Green also reflected on the limitations of human power.
“This is the pickle. We are powerful, probably too powerful, but we are also not nearly powerful enough. We are powerful enough to reshape the planet’s climate, but not powerful enough to choose how we reshape it. We are powerful enough to kill our fellow human beings by the millions through war or neglect, but we are not powerful enough to save those we love from suffering,” he added.
Throughout his talk, Green infused theological reflections into his discussion, emphasizing the Christian call to solidarity.
“Integral to that good news is that the last shall be first and that no one should suffer alone or without support,” he said, invoking Sister Marie Augusta Neal. “When we allow ourselves and when we allow others to be proximal to our own suffering and allow ourselves to become more proximal to the suffering of others, we realize that we must respond to crisis with something much more than despair, something instead like radical hope, like faith practiced.”

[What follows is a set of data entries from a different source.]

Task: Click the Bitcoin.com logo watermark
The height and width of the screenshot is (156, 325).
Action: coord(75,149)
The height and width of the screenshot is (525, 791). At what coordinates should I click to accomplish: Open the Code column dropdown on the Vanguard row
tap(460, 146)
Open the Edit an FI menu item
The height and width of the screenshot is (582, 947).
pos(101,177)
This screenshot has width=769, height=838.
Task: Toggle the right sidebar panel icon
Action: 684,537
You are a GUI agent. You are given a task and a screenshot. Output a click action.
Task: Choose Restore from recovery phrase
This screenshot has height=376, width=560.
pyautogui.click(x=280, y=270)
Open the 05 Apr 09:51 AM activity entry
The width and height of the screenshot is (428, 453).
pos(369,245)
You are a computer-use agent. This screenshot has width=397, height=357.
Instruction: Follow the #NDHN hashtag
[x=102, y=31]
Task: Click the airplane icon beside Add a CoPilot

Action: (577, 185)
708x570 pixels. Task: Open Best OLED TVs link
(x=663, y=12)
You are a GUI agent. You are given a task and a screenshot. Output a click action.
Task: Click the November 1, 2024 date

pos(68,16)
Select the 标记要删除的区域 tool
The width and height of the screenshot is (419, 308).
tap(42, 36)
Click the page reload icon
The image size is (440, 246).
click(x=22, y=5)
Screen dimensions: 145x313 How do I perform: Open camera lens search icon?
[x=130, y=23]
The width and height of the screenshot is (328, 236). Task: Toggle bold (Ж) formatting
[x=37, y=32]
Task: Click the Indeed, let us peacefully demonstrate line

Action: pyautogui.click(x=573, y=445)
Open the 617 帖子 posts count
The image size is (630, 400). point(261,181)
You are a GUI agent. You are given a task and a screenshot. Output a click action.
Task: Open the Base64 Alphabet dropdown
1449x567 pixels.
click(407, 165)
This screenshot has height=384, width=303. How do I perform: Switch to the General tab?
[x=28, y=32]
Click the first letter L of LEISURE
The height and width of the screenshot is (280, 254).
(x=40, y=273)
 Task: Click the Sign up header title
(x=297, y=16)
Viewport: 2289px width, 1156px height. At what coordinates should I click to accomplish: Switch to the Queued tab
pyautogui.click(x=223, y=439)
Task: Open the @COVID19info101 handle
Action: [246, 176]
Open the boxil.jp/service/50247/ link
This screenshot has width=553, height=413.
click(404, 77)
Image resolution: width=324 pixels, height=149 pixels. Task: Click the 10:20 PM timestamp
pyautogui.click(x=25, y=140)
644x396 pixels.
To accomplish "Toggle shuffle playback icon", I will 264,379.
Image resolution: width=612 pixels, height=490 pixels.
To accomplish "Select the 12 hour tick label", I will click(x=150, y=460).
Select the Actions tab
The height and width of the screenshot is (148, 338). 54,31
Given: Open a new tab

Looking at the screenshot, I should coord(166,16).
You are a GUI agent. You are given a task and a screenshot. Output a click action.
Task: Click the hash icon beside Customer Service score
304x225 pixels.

In an interview with The Observer, Green highlighted how hope is part of the human spirit, even if language is unable to describe its depths.
“I think human hope is always justified despite the reality of suffering, despite the reality of injustice, because there is always hope that the world could get better,” Green said. “And then, secondarily, there’s the hope beyond the veil, I guess. Those are the two hopes that I look to: hope that the world can get better and hope that the world is not the end of us.”